Quedamos la semana pasada en que mi sospecha de que Borges nunca estuvo ciego se volvió a alimentar cuando conocí a Alberto Manguel, un argentino-canadiense, que fue contratado por el autor de El Aleph, entre 1964 y 1966, para que le leyera por las noches. "Puesto que su madre se cansaba enseguida", fue otro de los argumentos, para mis excusas, que empleó el escritor, y que Manguel recoge en su libro, Una historia de la lectura.

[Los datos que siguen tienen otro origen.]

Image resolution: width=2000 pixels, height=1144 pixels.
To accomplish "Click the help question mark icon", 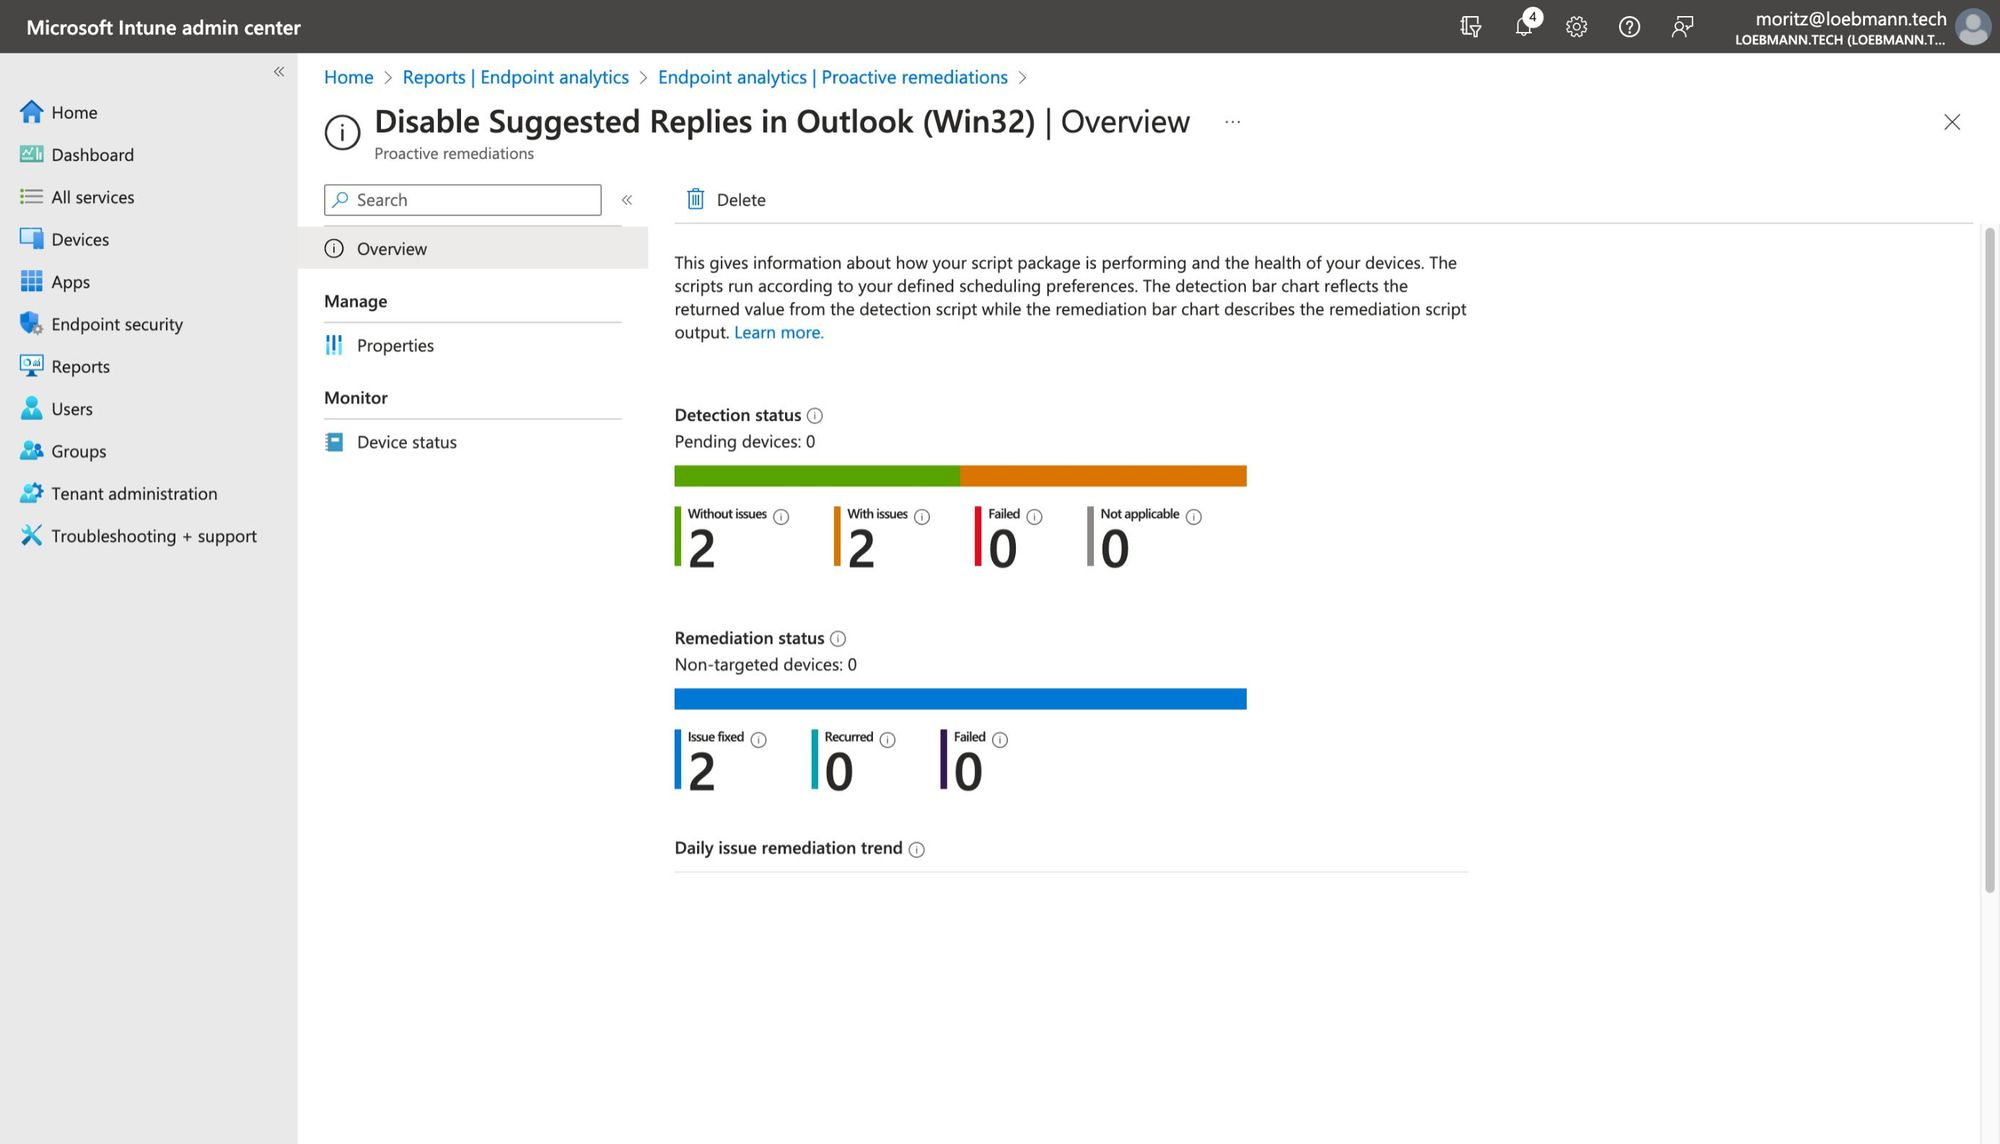I will pos(1628,26).
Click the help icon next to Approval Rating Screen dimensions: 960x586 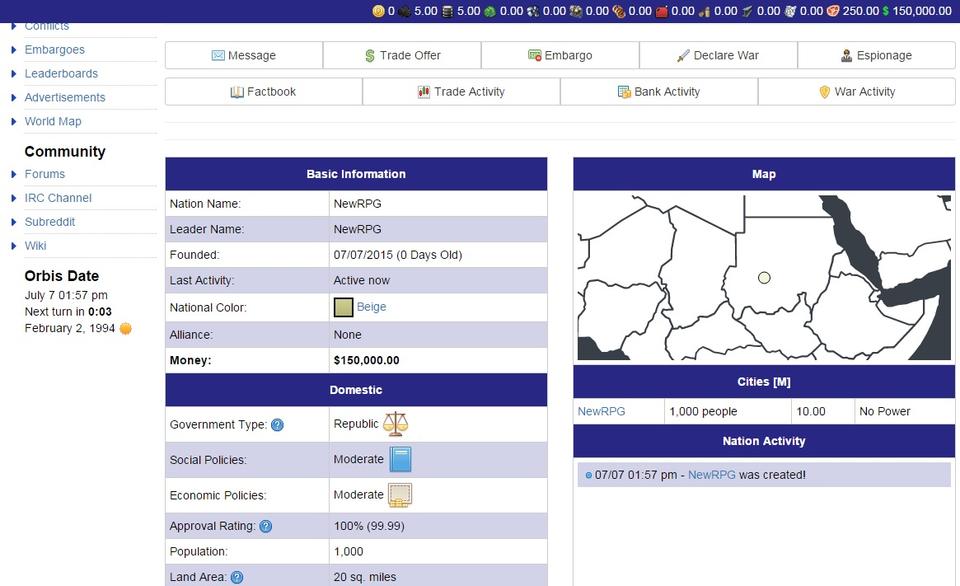[x=265, y=526]
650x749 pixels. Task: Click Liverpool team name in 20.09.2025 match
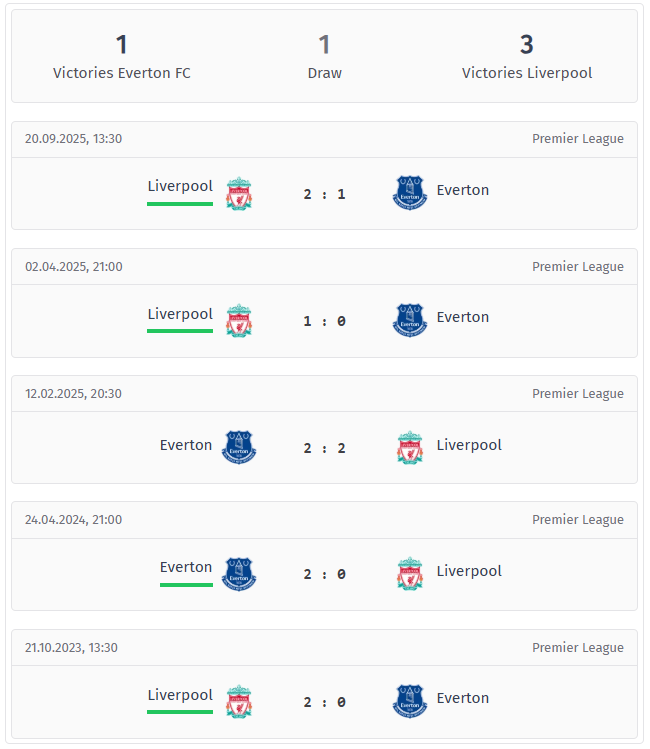click(180, 186)
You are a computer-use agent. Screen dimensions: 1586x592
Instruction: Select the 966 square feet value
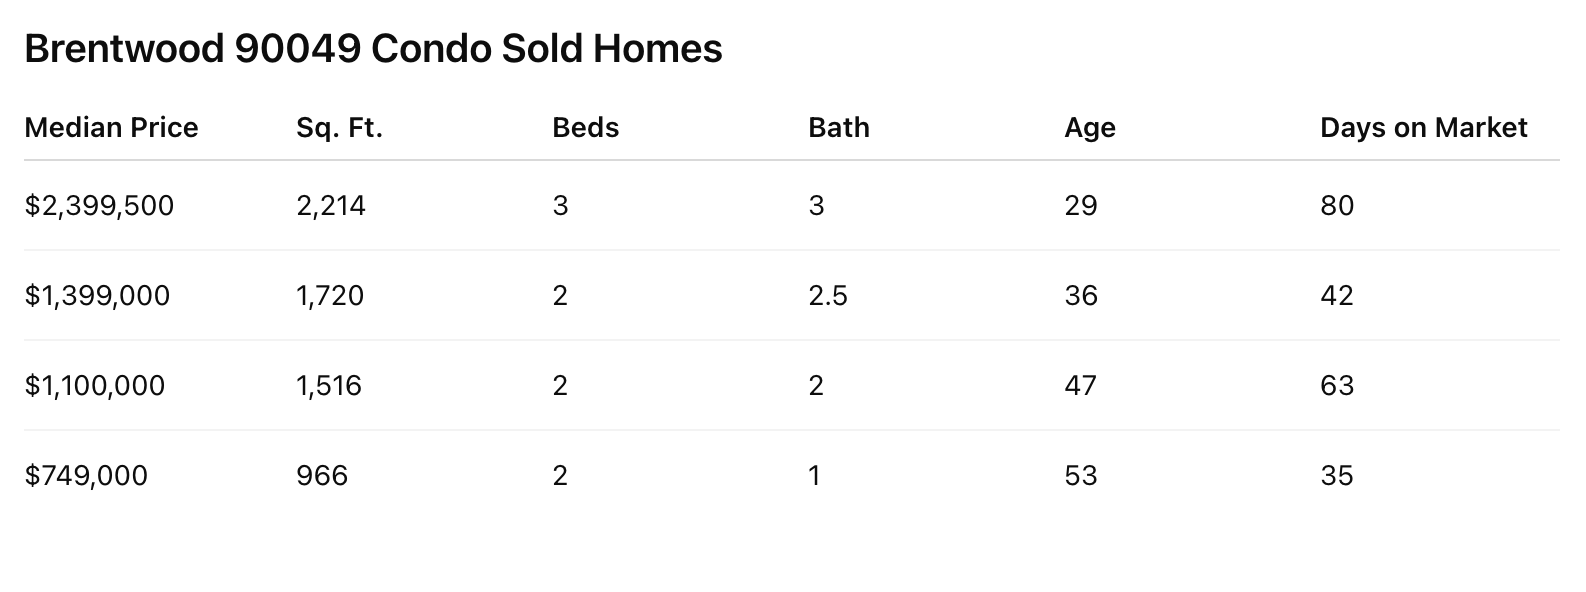click(322, 476)
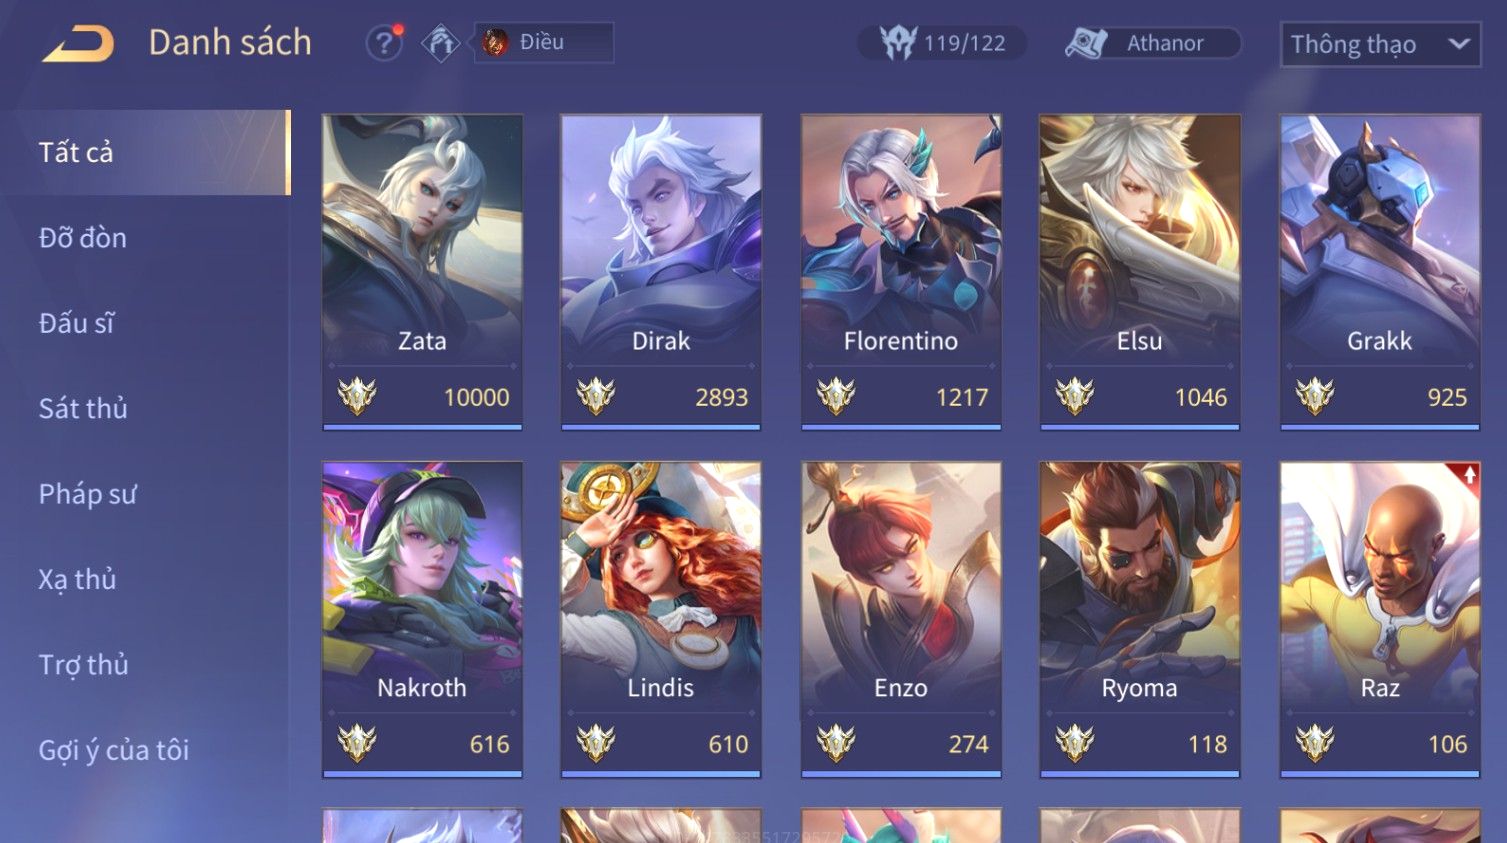Select the Tất cả category tab
Screen dimensions: 1507x843
(146, 152)
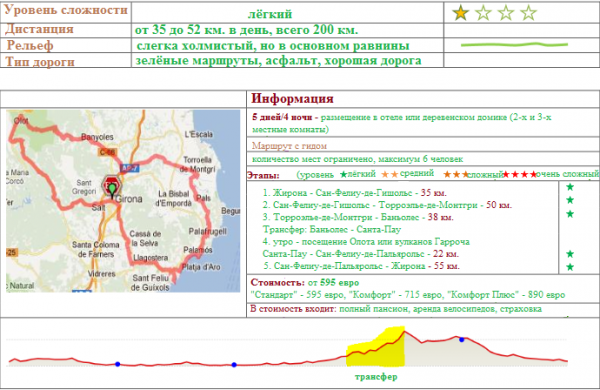Screen dimensions: 600x390
Task: Click the last empty star in difficulty rating
Action: coord(528,13)
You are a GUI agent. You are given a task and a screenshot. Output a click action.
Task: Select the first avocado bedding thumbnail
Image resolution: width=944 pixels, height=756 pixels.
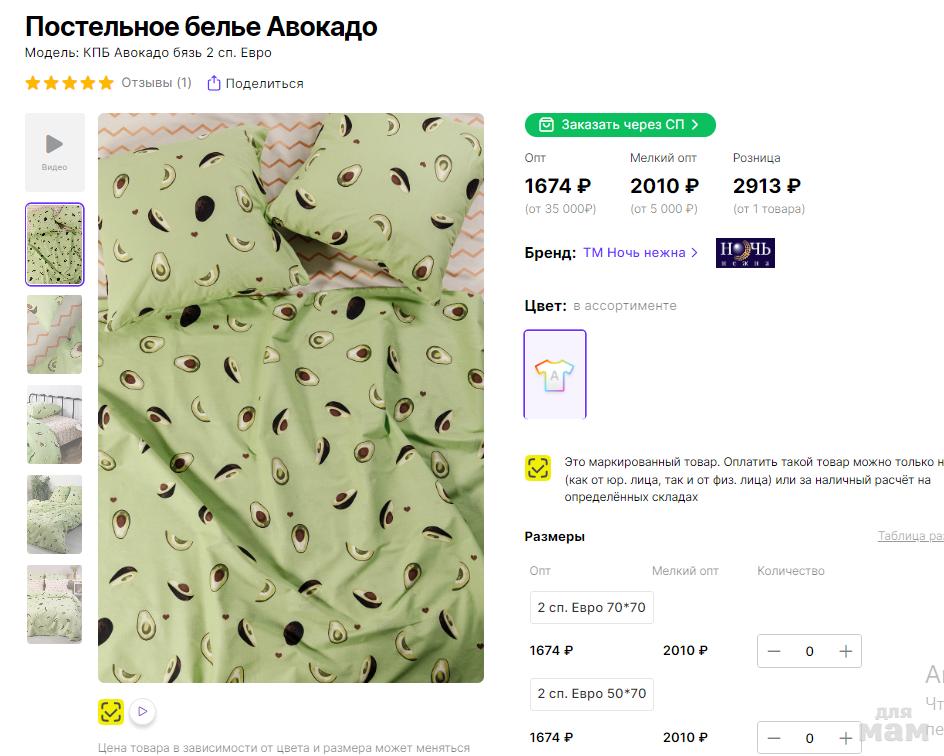pyautogui.click(x=55, y=245)

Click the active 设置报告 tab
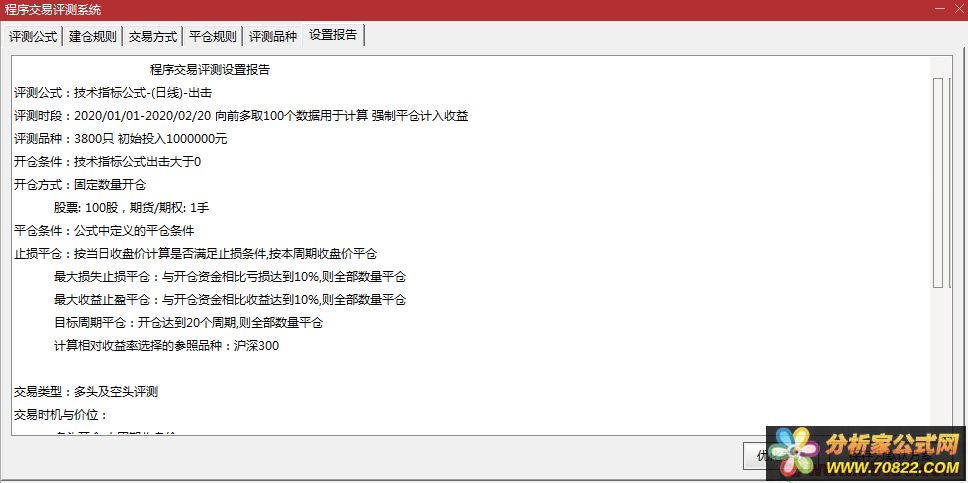333,35
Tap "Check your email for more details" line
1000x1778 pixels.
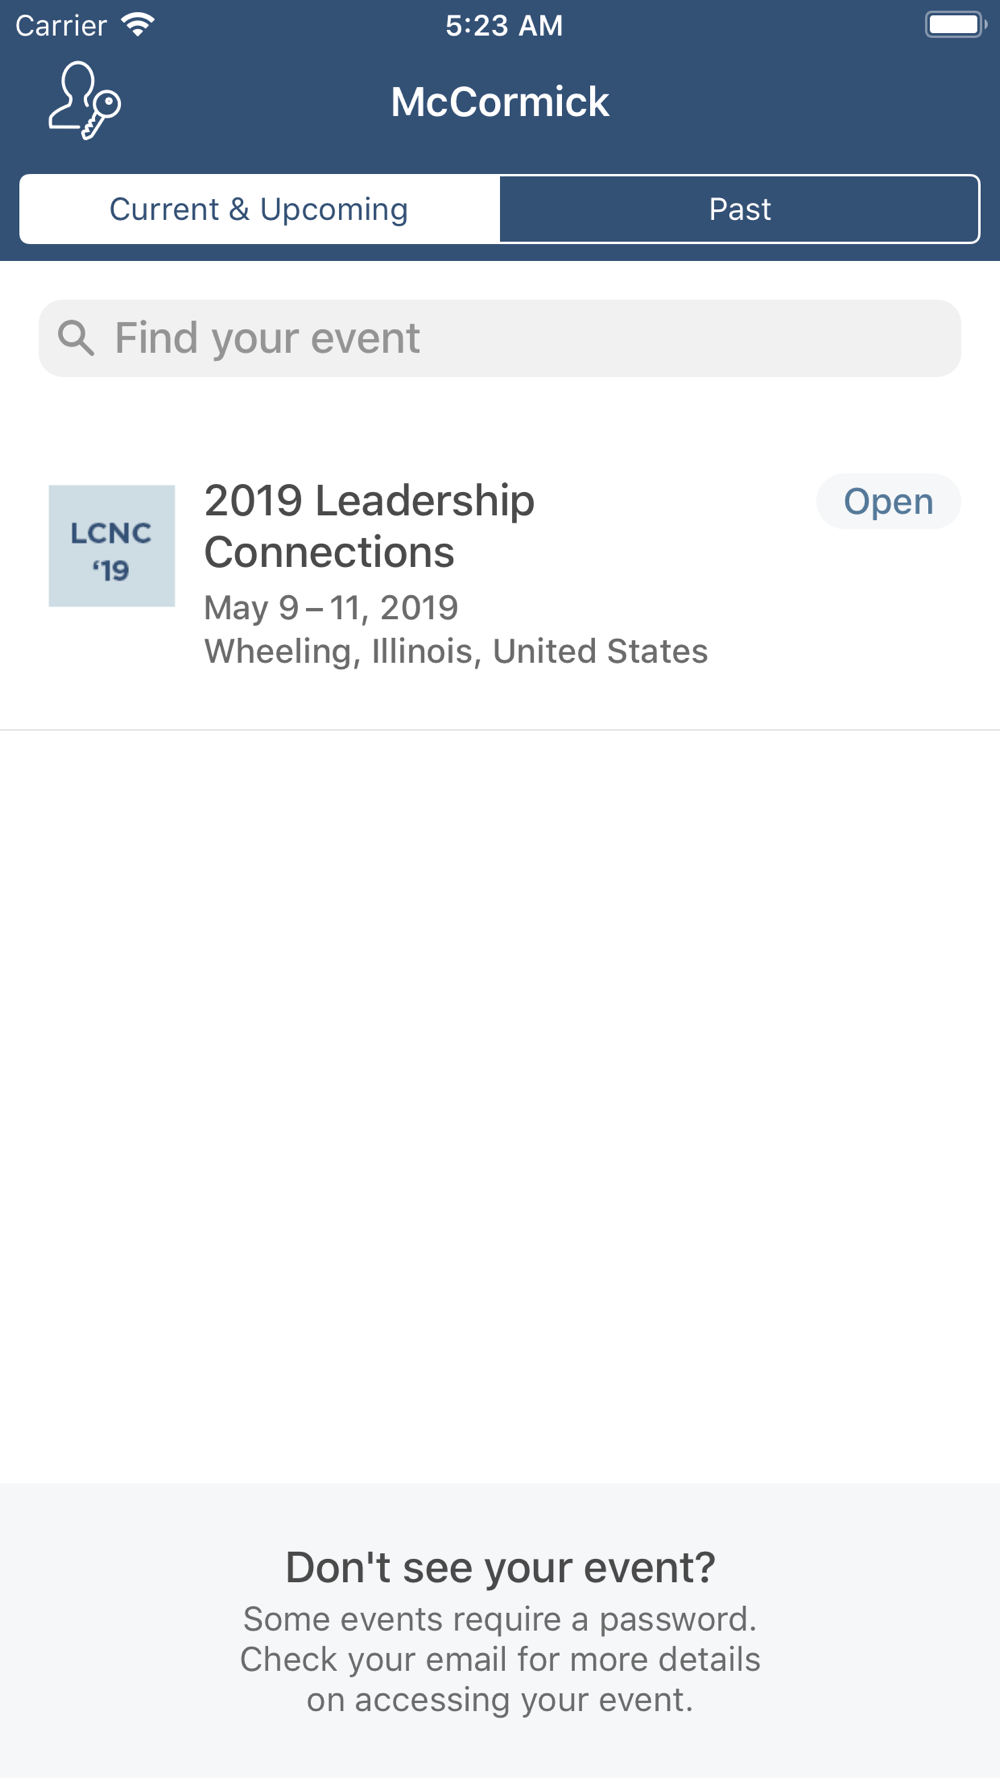click(x=500, y=1659)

En el relato de tan inefable experiencia, se topa uno con detalles sospechosamente ilógicos o sugestivos. "Borges utilizaba los oídos como otros lectores utilizan los ojos para recorrer la página en busca de una palabra, de una frase, de un párrafo que confirme lo que recuerdan". "A menudo me pedía que escribiera algo en las guardas del libro que estábamos leyendo . Ignoro qué uso hacía de esas anotaciones", si estaba ciego, se entiende. Probablemente Borges, como San Agustín, había descubierto la diferencia que hay entre un texto pronunciado en voz alta y el mismo leído en silencio. El primero está mucho más cerca del espíritu que lo dictó. El de Hipona se sorprendía mucho de ver a San Ambrosio leyendo siempre para sí, pues hasta entonces toda lectura no se concebía sino en voz alta, y ésa es la razón por la que todos los libros sagrados se memorizan enunciándolos y repitiéndolos, y la poesía misma, cuando no es recitada, se antoja un artificio solitario.

Leer en silencio es el resultado de coordinar cien habilidades distintas que, inevitablemente, distraen del sentido, de la Idea, o más raro aún, exige tal cantidad de aportación propia por parte de quien descifra el texto, que muy bien sucede que lectores distintos acaben entendiendo cosas diferentes. Por eso Voltaire, desde su posición antisagrada, decía que "los libros más útiles son aquellos cuyos lectores aportan la mitad". En realidad, todo esto lo descubrió mucho antes un sabio cairota del siglo XI, Ibn al-Haytham -también conocido como Alhacem-, seguidor de Aristóteles, al observar que entre ver y descifrar (leer), la distancia es enorme. Y que el oficio de lector consiste en hacer visible "aquello que la escritura sugiere mediante indicios y sombras". (¿No habíamos empezado hablando de las sombras de la caverna de Platón?)

Sin duda Borges conocía todo esto, y desde muy pronto prefirió atenerse al placer de escuchar cómo otros le leían, para evitar las perturbaciones que creaba su propio yo entre la palabra y el Ser. La ceguera no fue, pues, sino una coartada con la que sentirse más cerca de la verdad.

Cuando estuvo en Sevilla, hace 15 años, lo vimos disfrutar por sus calles otoñales que aparentemente no veía, auque las recordaba a través del imposible aroma de los naranjos en flor, y de los cantes flamencos que llenaban la noche cálida de una placita de la Macarena. Yo estaba seguro, entonces no sabía cómo, de que Borges era el ciego más vidente que nunca existió, perceptor de lo invisible y vislumbrando como nadie una salida en el caos y en la nada tortuosa.